Without having the erudition of a Claude Gingras, who made rain and shine in Press for decades, Michel Tremblay would undoubtedly have made many musicians, opera directors and conductors tremble with terror if he had been a classical music critic.
A warned music lover, the writer has a very sharp pen, and sometimes a chouïa of bad faith, when the time comes to make fun of the affected complexity of an arrangement, the rigidity of a singer’s playing and the tinsel of a show to large deployment. We understand very early on why André Gagnon, to whom is dedicated Musical offerings, loved everything he wrote about music.

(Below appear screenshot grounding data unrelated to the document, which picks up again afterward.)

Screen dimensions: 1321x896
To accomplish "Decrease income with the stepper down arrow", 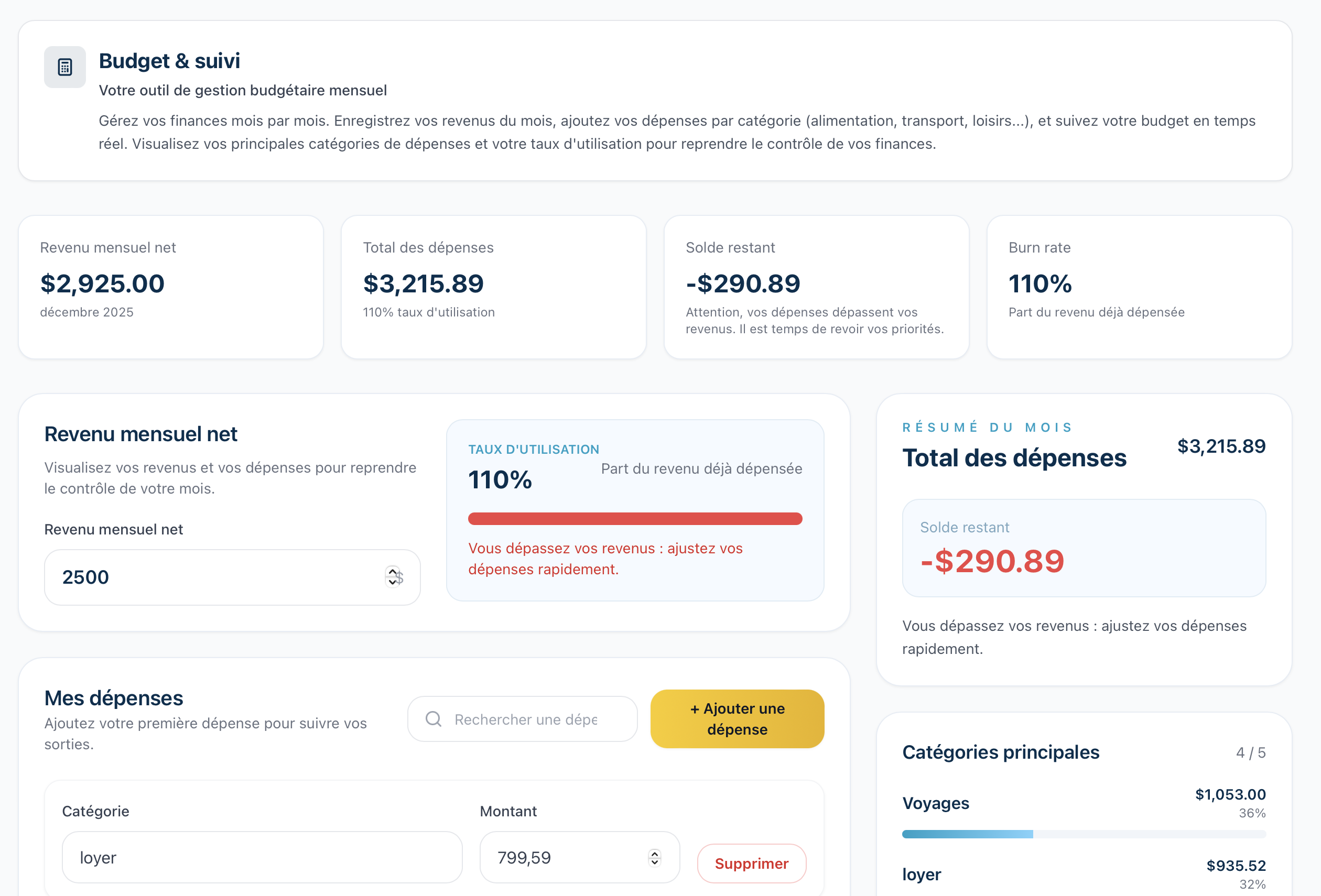I will 392,582.
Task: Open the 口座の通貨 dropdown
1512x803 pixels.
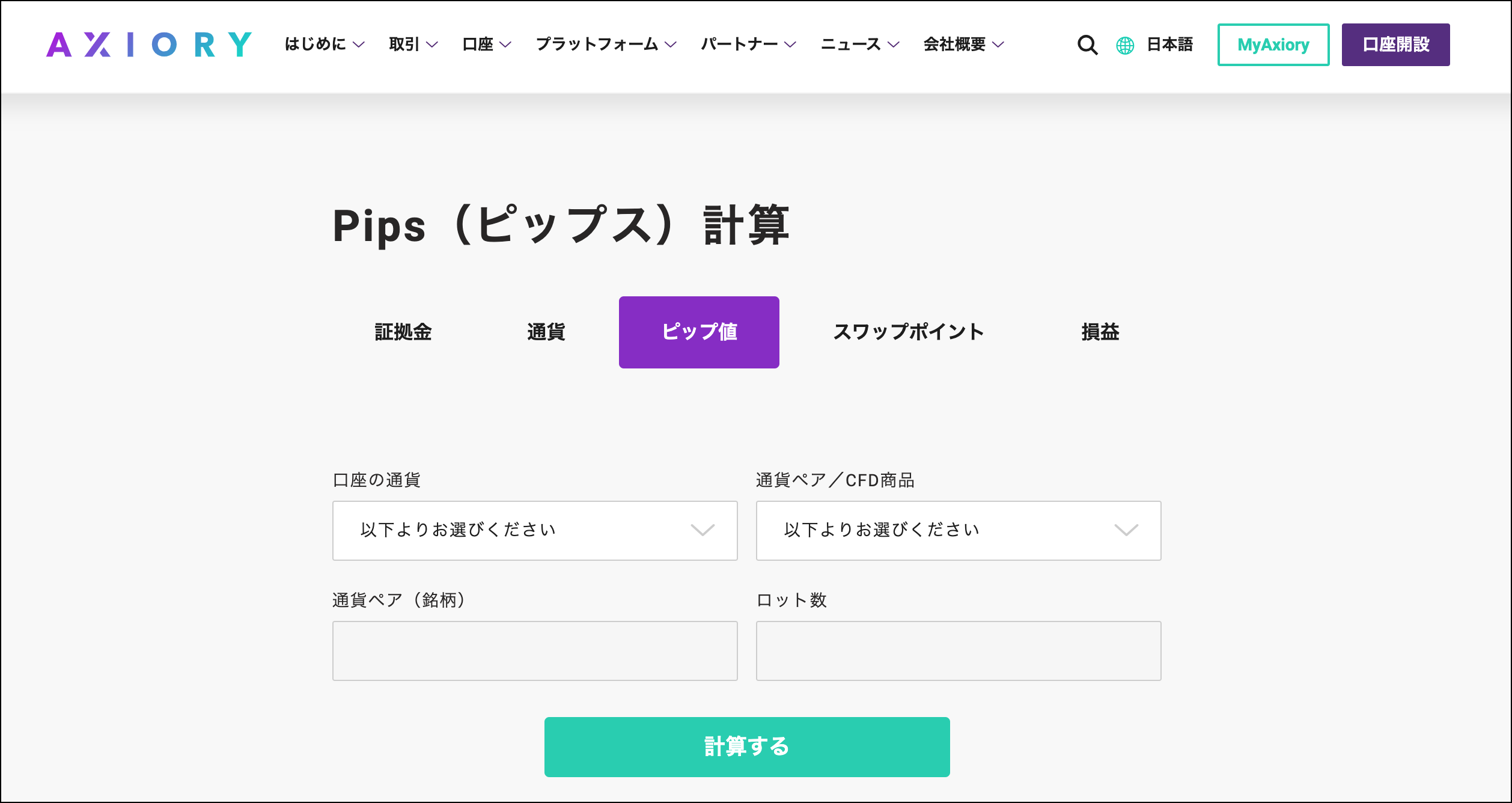Action: pyautogui.click(x=534, y=530)
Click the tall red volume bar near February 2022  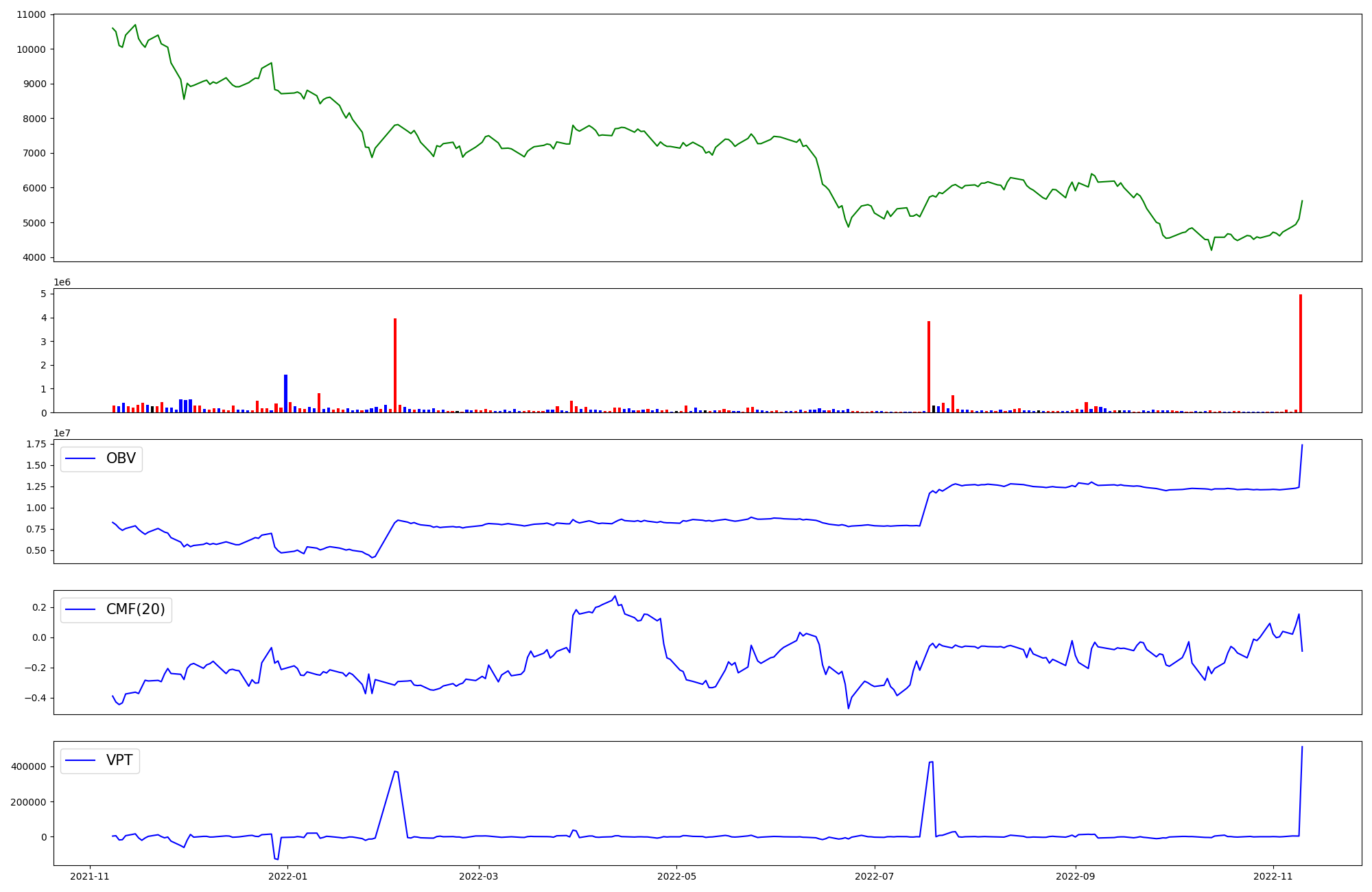click(395, 365)
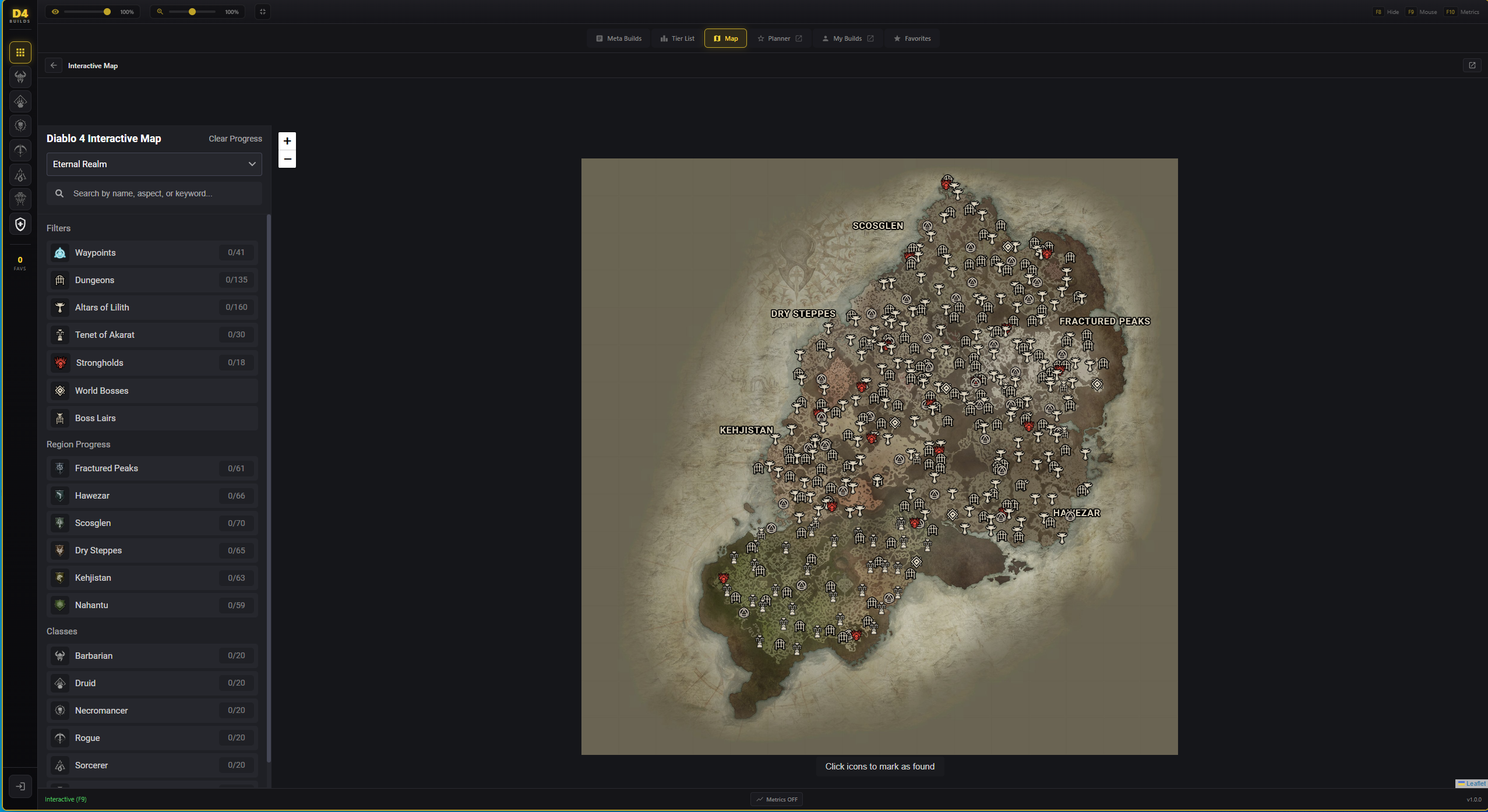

As part of his series of memoirs where he recounted his cinematographic, theatrical and literary pleasures and misfortunes (Animated views, Twelve twists and turns, A horned angel with tin wings…), Musical offerings, also in an audio version narrated by Gilles Renaud, comes in a dozen memories where music plays a leading role. From musical discoveries to show reviews, from happy moments in his youth to painful family episodes, from Bach to Verdi, from Barbara to Céline, Tremblay reveals how certain works have inspired his own. “If I hadn’t attended that concert that night, Yours forever, your Marie-Lou might not exist. “
Operas, musicals, French variety, pop divas: Michel Tremblay loves everything with passion. Without guilty pleasure. Or so little. Thanks to his humble, moving and enthusiastic way of describing the tunes he loves so much, the reader will want to enhance the pleasure of reading by listening to the songs cited.
Revealing that his relationship to music, without which he would not survive, has changed for health reasons (“Now I write in silence, but I have long worked with the comforting support of music”), Tremblay certainly does not want the reader to sink into melancholy. Thus, after having entertained him with so much verve, the author offers as codas two amusing stories featuring his favorite character, Édouard dit la Duchesse de Langeais and her scathing critical spirit.